### What the task requires
Format the data below as a JSON list of strings with one string per line, skipping blank lines. Omit the pictures.

** START **

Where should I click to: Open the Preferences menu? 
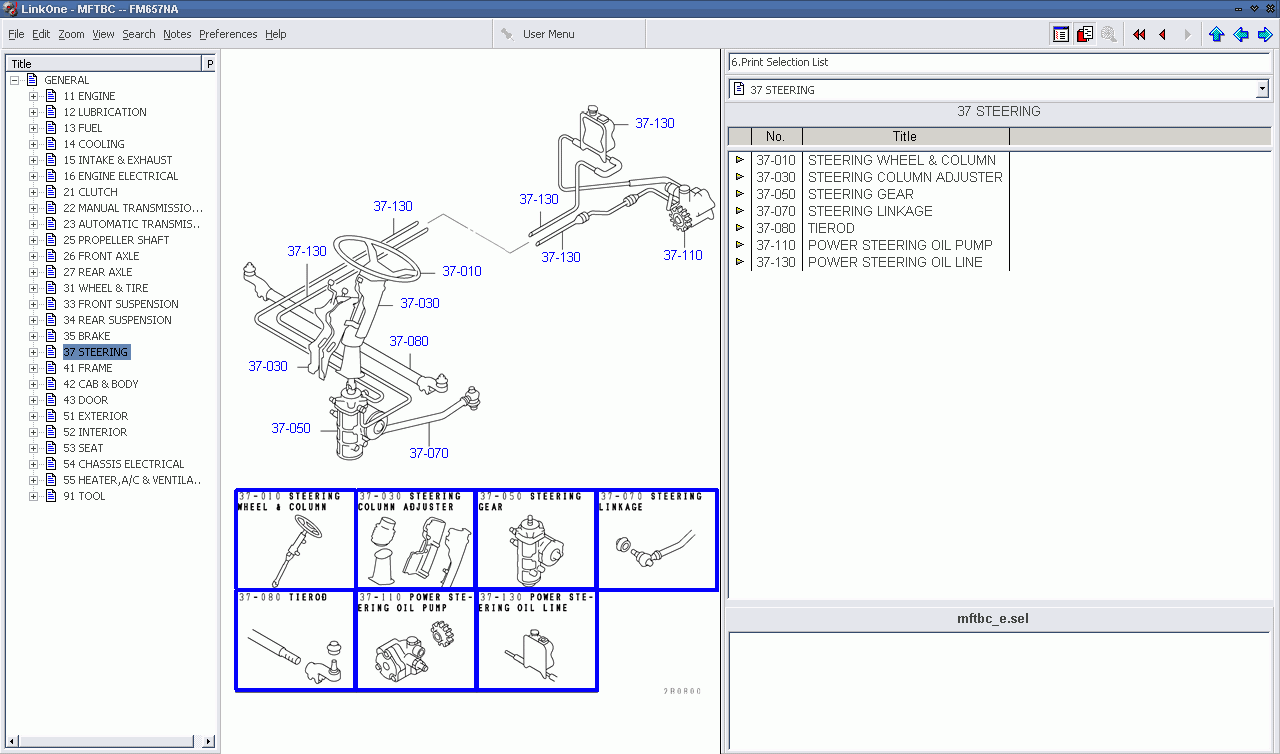(228, 34)
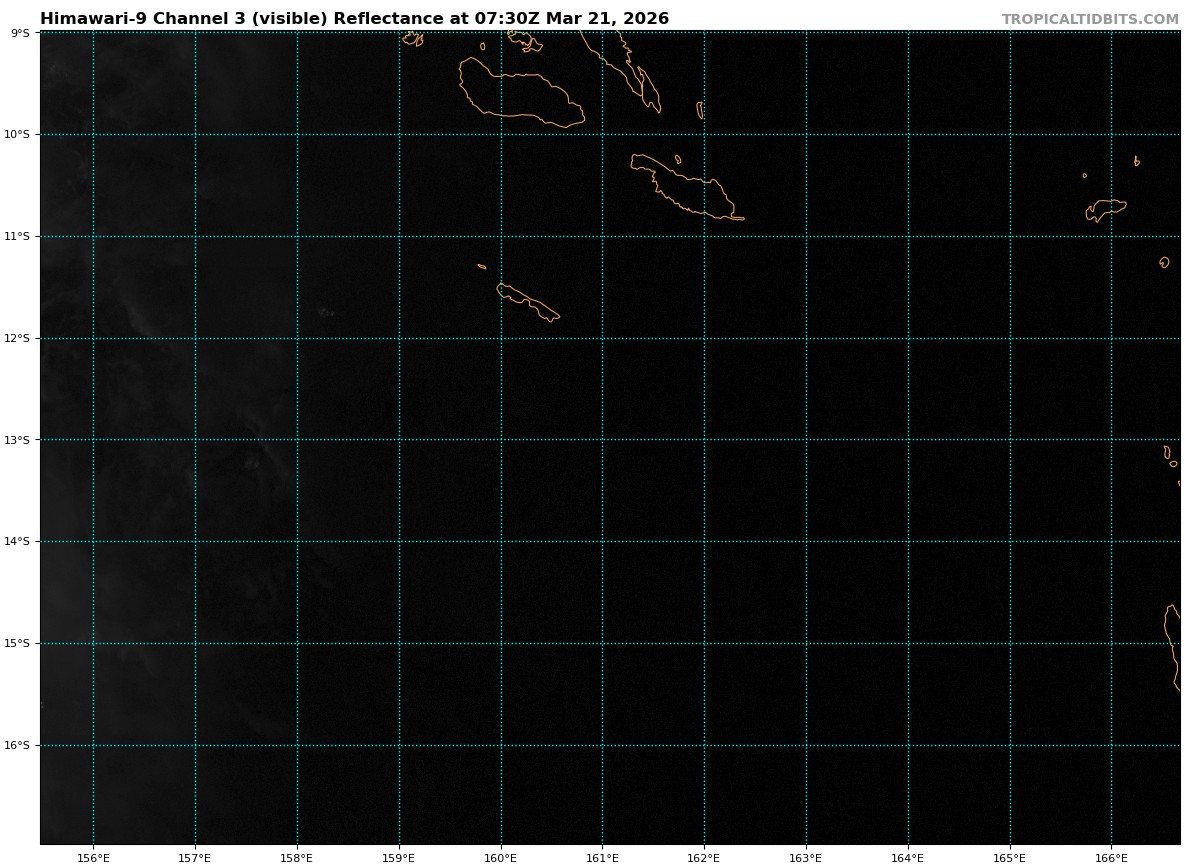Click the 16°S latitude axis label
The height and width of the screenshot is (867, 1200).
point(19,745)
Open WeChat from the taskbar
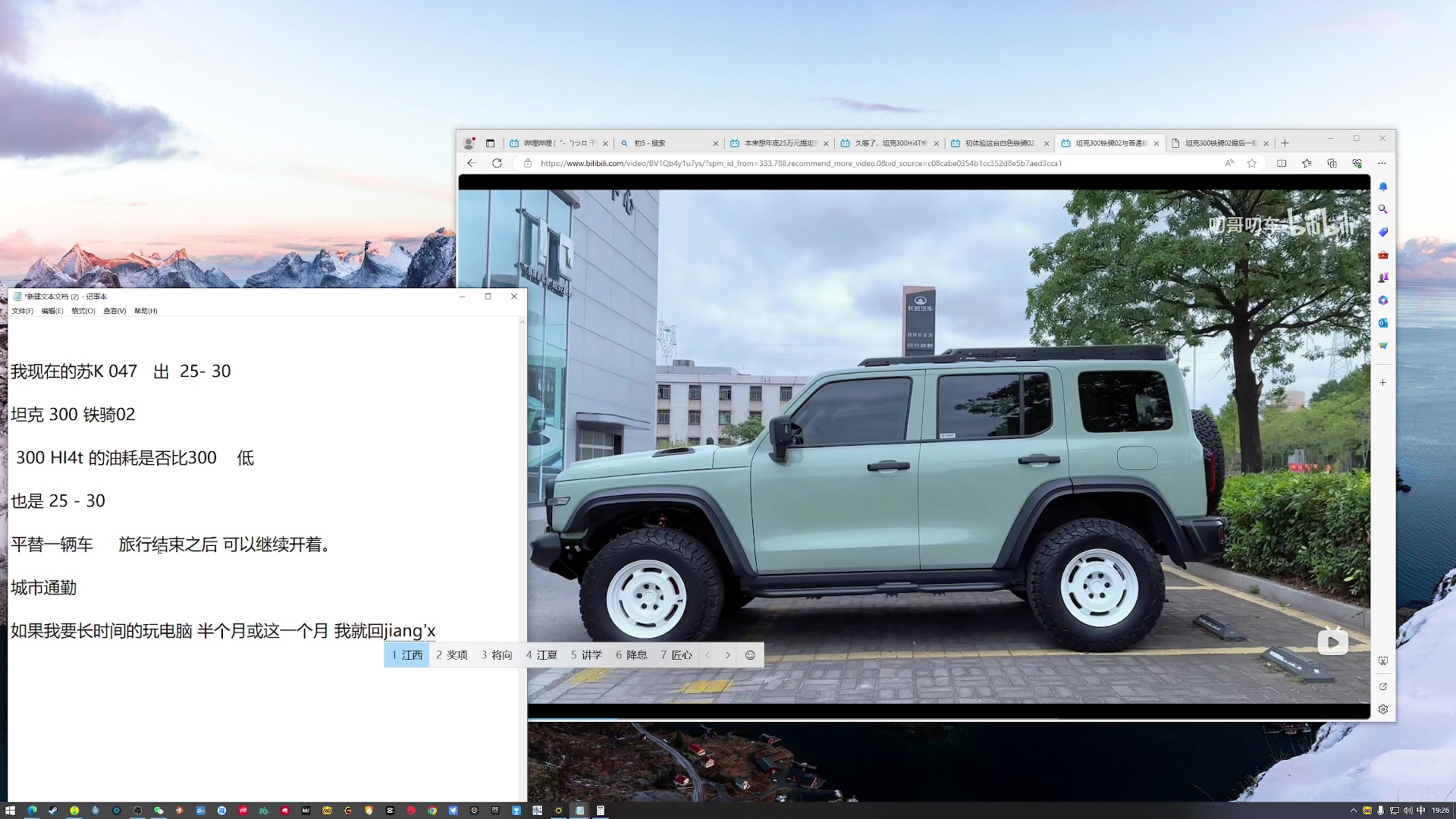The image size is (1456, 819). tap(158, 810)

** END **

### Output of the task
[
  "Where should I click to: Open the Preferences menu? ",
  "(228, 34)",
  "Click the 16°S latitude axis label",
  "The height and width of the screenshot is (867, 1200).",
  "point(19,745)",
  "Open WeChat from the taskbar",
  "The image size is (1456, 819). tap(158, 810)"
]